Die Landerziehungsheime und die Schulen des reformpädagogischen Verbunds "Blick über den Zaun"
praktizieren dies seit vielen Jahren. Diese Schulen können "nicht so weitermachen wie bisher"? Das tun sie
längst nicht mehr. Schönen Dank für die Anregung, Frau Behler, Sie hätten für Ihre Schulen ein bisschen
früher und mit einem Etatansatz kommen dürfen!
Der Schwulst reformpädagogischer Texte ist heute schwer erträglich
"Unterricht ist als Kern der Schule zu akzeptieren", schreibt sie.

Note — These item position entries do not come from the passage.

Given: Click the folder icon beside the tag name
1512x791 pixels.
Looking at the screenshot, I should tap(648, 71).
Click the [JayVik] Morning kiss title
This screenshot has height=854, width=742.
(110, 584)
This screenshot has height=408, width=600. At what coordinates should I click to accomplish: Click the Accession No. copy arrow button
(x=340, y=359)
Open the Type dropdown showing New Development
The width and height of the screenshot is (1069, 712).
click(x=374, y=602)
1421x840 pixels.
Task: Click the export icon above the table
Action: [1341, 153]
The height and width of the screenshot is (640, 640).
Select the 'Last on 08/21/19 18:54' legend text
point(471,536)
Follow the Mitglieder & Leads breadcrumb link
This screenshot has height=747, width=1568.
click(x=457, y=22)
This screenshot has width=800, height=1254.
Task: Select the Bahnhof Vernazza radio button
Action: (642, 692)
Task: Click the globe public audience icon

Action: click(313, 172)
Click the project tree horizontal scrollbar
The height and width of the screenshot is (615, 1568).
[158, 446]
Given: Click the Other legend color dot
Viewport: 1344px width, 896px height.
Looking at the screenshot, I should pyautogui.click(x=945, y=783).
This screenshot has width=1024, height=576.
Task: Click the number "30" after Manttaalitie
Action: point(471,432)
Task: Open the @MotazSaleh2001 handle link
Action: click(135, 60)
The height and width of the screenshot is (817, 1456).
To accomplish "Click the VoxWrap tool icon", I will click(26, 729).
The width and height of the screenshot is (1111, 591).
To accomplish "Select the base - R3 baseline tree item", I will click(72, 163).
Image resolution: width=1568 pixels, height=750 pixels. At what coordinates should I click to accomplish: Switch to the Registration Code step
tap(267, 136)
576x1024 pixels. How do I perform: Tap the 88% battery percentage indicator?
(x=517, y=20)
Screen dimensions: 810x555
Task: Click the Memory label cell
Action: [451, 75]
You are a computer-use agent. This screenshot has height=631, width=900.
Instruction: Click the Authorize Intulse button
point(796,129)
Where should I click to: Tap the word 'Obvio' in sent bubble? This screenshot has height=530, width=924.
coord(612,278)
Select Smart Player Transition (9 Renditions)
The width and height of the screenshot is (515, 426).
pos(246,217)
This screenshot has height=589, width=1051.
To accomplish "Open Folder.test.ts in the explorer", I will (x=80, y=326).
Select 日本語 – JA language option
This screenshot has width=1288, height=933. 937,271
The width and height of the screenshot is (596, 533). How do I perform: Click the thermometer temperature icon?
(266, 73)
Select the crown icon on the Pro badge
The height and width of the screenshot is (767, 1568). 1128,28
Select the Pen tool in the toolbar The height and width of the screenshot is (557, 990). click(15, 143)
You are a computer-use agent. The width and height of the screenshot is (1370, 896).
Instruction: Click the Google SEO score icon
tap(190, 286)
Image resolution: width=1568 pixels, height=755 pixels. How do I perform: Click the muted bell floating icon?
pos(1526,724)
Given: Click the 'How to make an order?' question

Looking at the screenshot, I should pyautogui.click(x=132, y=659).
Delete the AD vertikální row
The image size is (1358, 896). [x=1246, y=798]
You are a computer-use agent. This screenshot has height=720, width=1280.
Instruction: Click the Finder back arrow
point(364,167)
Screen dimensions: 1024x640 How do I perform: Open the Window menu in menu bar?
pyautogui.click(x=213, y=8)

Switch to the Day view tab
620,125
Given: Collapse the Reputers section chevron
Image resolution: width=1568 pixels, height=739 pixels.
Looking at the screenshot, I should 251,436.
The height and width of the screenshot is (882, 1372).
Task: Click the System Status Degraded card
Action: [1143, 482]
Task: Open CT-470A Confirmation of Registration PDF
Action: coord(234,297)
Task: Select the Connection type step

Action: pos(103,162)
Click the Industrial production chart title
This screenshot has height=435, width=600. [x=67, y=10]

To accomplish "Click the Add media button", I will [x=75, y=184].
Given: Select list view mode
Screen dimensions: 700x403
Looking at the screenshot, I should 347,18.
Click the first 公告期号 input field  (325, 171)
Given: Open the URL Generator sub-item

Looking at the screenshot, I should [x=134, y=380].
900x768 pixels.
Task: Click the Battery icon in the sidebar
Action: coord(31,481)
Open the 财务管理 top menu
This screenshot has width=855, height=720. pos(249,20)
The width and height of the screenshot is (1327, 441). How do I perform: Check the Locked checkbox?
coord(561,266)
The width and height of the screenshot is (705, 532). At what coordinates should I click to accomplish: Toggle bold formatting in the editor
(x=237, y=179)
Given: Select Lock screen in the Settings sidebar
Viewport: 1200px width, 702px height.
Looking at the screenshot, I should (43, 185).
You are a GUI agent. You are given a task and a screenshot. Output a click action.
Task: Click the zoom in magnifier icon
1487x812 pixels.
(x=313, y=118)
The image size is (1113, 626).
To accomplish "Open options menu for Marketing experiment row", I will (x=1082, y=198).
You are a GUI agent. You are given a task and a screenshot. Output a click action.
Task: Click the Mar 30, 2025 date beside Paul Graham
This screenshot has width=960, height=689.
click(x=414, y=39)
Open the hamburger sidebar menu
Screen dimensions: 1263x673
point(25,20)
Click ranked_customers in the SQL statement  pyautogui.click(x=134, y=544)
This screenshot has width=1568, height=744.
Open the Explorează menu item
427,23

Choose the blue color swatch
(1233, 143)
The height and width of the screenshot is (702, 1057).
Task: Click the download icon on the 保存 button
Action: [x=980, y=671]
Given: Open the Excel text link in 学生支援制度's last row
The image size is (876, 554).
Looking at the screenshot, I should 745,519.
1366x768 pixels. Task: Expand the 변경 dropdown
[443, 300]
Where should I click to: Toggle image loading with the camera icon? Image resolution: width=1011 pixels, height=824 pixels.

Hat das jemand je bestritten? Eine
erstaunliche Empfehlung. Die reformpädagogische Praxis der Ganztagsschule und des
Landerziehungsheims weist aber bis heute darauf hin, dass der Kern verkümmert, wenn ihn nicht eine
nährende Hülle umgibt: das Schulleben in seinen vielfältigen Dimensionen mit Entspannung und Sport,
Spielen und Feiern, gemeinsamen Mahlzeiten, mit Exkursionen und musischen Aktivitäten.
Das bedeutet keinen "Totalanspruch" und keine zeit- und energiefressende "Krake", wie Behler meint - das
erleiden die Gymnasiasten durch die Einführung des Turbo-Abiturs.
Die Reformpädagogik hat Texte - auch anstößige - hervorgebracht, deren manchmal pathetisch-erhabener
Schwulst heute schwer erträglich ist. Und Hermann Lietz, der Gründer des ersten deutschen
Landerziehungsheims, wollte keine Kinder von jüdischen Eltern, sondern nur "deutsche Jünglinge".
Historiker wissen das - "Lektüre schützt vor Neuentdeckung", pflegte der Göttinger Historiker Hermann
Heimpel in solchen Fällen zu sagen.
"Wo ist die Auseinandersetzung mit Lietz' antisemitischem Gedankengut an den nach ihm benannten
Schulen?", fragt Behler. Doch einen aktuellen Grund, sich damit auseinandersezusetzen, gibt es für die
Lietzschulen nicht, weil niemand behauptet, ihr Leitbild und ihre Praxis heute sei die ihres Gründers vor
110 Jahren.
Programmatik und Praxis, Anspruch und Alltag dürfen nicht verwechselt werden. Frau Behler tut dies wie
alle anderen prominenten Kritiker der Reformpädagogik.